We’re learning a lot about cancer during these days at Mayo Clinic. Actually, Ann Sophie is doing lots of the learning, and I’m doing a little, then learning from her.
Today we shared a phone appointment with Martha, a woman whose husband was diagnosed with Stage 4 lung cancer that had metastasized to other places in his body—eight years ago. He’s fully functional today, and though he’s still dealing with his cancer, he can travel, work, be involved at church, and participate in family life.
Nelson was fortunate, Martha told us, to be receiving immunotherapy. Eight years ago they weren’t given that option. Her line was, “The longer he lives, the longer he lives.” In other words, if he can find a way to live longer, there will be more new treatments to help him live even longer than that. She also talked to us about the pressures on the one doing the care-giving. She said, “Let the one with the cancer be in charge of decisions.” Good advice.
The staff at Mayo’s has told us they can’t cure Nelson’s cancer, but they can most likely give him time. During our talk with Martha we learned what that might look like, day-to-day.
When we arrived at the hospital today, Nelson was being tended to by a multitude of nurses. As always, he was happy to introduce his family. Our timing was good, because a “procedure doctor” was about to drain Nelson’s right lung by way of his new catheter, and she wanted to show us how. When he leaves the hospital, our instructions will be to do this daily.
Ann Sophie and I watched as she carefully went through a long list of many small tasks to get the job done. I thought it was quite complicated, but Ann Sophie stepped up boldly to own the whole process. How thankful I am for a daughter-in-law who is smart and enjoys reading the fine print.
The medical staff is trying to figure out how much fluid Nelson’s right lung is producing every day, and it seems to be a liter or more. When I asked if the chemo and immunotherapy would lessen fluid production, she paused and said, “Well….maybe.” This wasn’t easy to hear.
The draining process is hard on Nelson and often causes pain, but not to drain it makes it hard to breathe. Thankfully, at least for now, he’s still got his little black drug-button to push, which helps immensely.
The staff has learned that his swollen left arm has no clots in it but that swelling is caused, they believe, by restricted blood flow in and out of that arm. This is due to compromised lymph nodes in his lower neck, though they are still looking into it. Today we noticed his left leg is swollen, too.
As Martha said this morning during our call, “Try not to look too far down the road, picturing what Nelson’s life or yours will look like.
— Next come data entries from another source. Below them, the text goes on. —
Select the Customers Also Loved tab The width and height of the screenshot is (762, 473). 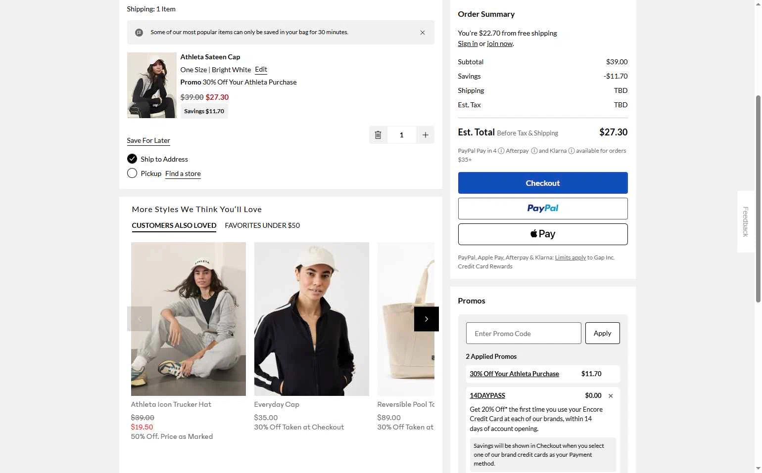[174, 225]
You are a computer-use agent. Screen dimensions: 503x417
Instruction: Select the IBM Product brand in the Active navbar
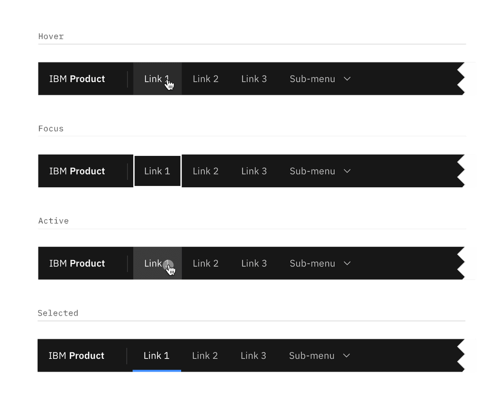(x=77, y=263)
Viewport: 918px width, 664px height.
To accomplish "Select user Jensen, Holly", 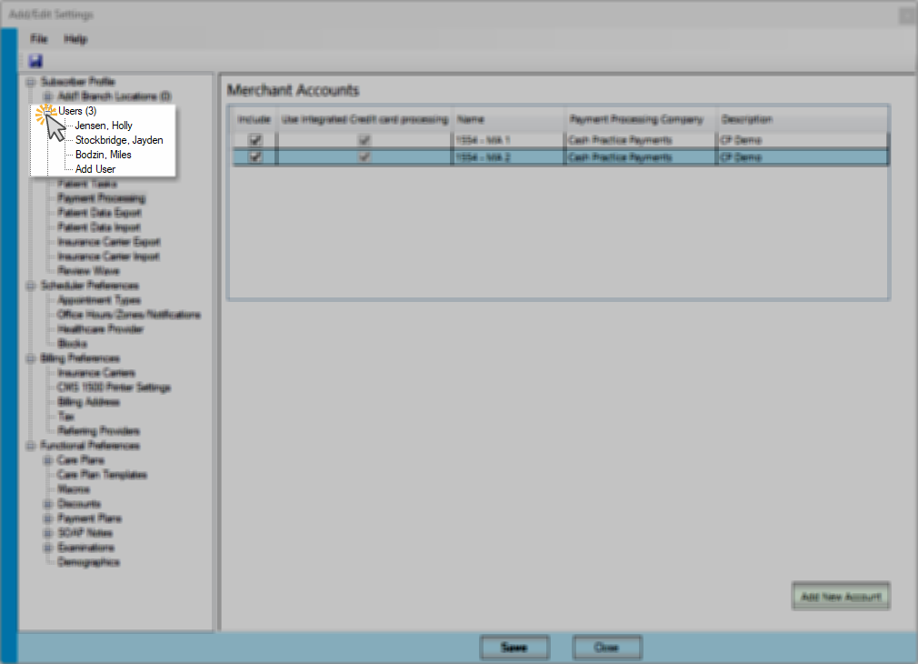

No one can know that yet.” Though the temptation is strong to look, we’re trying to take her advice.
“You ought to say, ‘If the Lord wills, we will live and do this or that’.” (James 4:15)
PRAYERS FOR ANNE SOPHIE AND HER LITTLE ONE TOO. MAY GOD PROVIDE FOR THEM IN TIME OF THEIR NEEDS, THEIR FEARS AND THEIR DAY TO DAY ROUTINES. MAY GOD’S HEALING HANDS BE UPON THEM ALL AND GIVE BACK THE JOY THAT HAS BEEN TAKEN FROM THEM AT THIS TIME. SHE SEEMS LIKE A VERY STRONG WOMAN AND GOOD WIFE. THANK THE LORD FOR GOOD DAUGHTERS AND DAUGHTER IN LAWS. AND FOR GOOD SONS AND SON IN LAWS TOO.
MAY THEY CONTINUE TO FOLLOW THE LORD NO MATTER WHAT HAPPENS. THEIR REWARD WILL BE GREAT IN HEAVEN
Hi Margaret, we are praying with you, and are grateful for your training class (blog) on wisdom and loving and following the Lord through hills and valleys.
With Love,
Dave & Kresson
Praying for all of you so hard. Believing for a miracle!! It is so hard to watch people we love go through such things as this. It’s good to see Everyone smiling and playing with baby Will. Thank you for being so detailed in your updates and allowing us to come along the journey.
Praying, praying, praying, praying! And loving your from afar!